Every few years, my family and I will go to Omaha and I’m subject to questions like “What are you doing in the middle of nowhere?” This year was one of those years. Thankfully, I have enough geek friends who understand the allure. Granted, this year, the combination of Omaha & Vegas threw people for an additional loop.

We go to Omaha to attend the shareholders meeting. I go – despite the fact that I’m not in the financial world – because it’s fun inspiring to watch Buffett and Munger doing what they love at their age. They remind me to follow my passion in life or to find it and not let anything get in the way of that. Something I need to hear a lot lately.

They also dispense more than a few memorable quotes and morsels of advice which are applicable outside the investment world. Here are my notes from today’s event. In bold is what the question referred to, directly below are snippets of their responses.

RE: Goldman’s Abacus deal
Buffett: “I was Snow White, but I drifted.” Moral: Better know what you’re doing. “We stayed away from things we didn’t understand – we avoided stupidity.”
Munger: “Standards in business shouldn’t be what’s legal and convenient. And there isn’t an investment bank out there that didn’t take on too many scuzzy investments/securities.”

RE: Financial reform
Munger: “We need a new version of Glass-Steagall. Give humans the flexibility to do anything they damn please and they will go plum crazy. And of course they did.”

“I’m just as good at not knowing as you are.”

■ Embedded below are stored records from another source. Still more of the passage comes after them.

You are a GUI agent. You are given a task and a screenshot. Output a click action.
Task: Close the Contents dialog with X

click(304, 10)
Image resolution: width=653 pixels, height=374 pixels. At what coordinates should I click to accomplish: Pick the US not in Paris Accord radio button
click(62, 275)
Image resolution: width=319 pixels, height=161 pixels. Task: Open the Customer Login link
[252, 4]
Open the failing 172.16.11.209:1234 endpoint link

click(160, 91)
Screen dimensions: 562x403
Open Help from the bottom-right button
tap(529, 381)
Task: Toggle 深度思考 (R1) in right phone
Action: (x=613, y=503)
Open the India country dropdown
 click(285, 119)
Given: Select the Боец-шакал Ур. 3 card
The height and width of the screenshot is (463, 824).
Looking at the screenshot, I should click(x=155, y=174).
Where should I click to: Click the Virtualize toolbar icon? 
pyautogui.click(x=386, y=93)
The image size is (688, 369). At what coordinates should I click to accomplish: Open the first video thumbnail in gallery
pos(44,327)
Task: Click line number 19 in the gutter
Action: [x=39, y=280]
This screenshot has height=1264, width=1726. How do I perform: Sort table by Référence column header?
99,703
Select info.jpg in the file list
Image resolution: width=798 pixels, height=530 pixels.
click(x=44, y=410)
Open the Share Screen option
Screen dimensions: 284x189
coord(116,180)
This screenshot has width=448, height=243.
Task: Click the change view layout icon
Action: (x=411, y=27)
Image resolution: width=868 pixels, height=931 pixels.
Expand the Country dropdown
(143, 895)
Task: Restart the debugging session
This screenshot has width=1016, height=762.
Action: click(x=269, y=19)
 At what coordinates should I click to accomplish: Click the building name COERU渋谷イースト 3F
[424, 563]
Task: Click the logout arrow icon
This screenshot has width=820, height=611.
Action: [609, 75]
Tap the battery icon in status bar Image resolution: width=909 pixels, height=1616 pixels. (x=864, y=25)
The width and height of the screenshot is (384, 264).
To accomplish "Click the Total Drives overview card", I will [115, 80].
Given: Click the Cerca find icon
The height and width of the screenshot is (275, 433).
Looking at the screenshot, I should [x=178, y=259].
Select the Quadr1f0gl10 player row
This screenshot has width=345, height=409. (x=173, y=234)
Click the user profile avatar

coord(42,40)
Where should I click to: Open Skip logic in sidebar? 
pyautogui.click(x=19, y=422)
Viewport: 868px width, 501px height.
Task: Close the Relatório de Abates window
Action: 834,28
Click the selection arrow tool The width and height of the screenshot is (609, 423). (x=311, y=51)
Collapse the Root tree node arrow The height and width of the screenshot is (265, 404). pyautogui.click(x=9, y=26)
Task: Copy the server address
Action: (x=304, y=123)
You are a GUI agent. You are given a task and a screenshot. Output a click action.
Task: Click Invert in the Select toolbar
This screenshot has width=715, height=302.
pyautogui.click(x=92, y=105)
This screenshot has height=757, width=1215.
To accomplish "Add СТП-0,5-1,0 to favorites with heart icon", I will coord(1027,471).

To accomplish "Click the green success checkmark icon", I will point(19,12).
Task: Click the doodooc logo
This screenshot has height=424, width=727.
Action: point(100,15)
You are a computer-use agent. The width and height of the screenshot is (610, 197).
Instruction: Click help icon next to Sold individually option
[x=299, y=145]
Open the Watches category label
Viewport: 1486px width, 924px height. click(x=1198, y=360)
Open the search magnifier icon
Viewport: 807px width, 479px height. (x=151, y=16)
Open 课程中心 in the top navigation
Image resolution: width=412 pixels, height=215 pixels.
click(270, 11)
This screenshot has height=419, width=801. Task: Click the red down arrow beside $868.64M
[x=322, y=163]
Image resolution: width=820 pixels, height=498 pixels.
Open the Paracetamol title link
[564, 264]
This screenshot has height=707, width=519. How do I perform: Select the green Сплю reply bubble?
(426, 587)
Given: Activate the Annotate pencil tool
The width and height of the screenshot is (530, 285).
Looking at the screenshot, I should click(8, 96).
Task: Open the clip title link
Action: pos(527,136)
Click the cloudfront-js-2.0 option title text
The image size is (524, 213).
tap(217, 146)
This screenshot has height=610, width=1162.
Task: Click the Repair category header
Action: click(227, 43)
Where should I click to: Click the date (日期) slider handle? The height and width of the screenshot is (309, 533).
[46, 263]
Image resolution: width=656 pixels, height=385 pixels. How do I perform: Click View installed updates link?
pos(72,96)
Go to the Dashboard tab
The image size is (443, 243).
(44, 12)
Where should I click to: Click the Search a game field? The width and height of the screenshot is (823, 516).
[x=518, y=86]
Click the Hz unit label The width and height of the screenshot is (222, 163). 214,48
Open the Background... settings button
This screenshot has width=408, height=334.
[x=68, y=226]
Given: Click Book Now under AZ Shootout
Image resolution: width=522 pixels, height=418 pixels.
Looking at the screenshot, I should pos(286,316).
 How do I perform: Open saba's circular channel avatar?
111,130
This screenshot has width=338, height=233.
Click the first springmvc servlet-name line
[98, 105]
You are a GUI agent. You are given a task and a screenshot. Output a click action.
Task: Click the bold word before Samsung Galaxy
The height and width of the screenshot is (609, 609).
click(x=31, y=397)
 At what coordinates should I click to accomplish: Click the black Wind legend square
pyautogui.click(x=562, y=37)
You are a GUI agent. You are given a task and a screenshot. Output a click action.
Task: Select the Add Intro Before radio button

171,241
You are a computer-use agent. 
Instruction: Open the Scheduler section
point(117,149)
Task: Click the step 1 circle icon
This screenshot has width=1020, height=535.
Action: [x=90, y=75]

RE: Advice on changing the culture of an organization or if you’re building an organization
It’s a lot easier to build a new organization than to change culture of existing. Berkshire is designed to reinforce the culture. If you have any choice the matter, start from scratch.
Buffett: At Salomon, I attempted to change it – I would not grade myself an A+.
Munger: In your position [coming into a company to change culture] my failure rate has been 100 percent.

RE: On educating kids on financial management
Get good financial habits early in life. Teach them in a very enjoyable manner.
Reference to Andy Hayward’s  Secret Millionaire’s Club – an organization founded to teach healthy financial habits to kids. Behind the scenes video.
Ben Franklin was teaching that years ago.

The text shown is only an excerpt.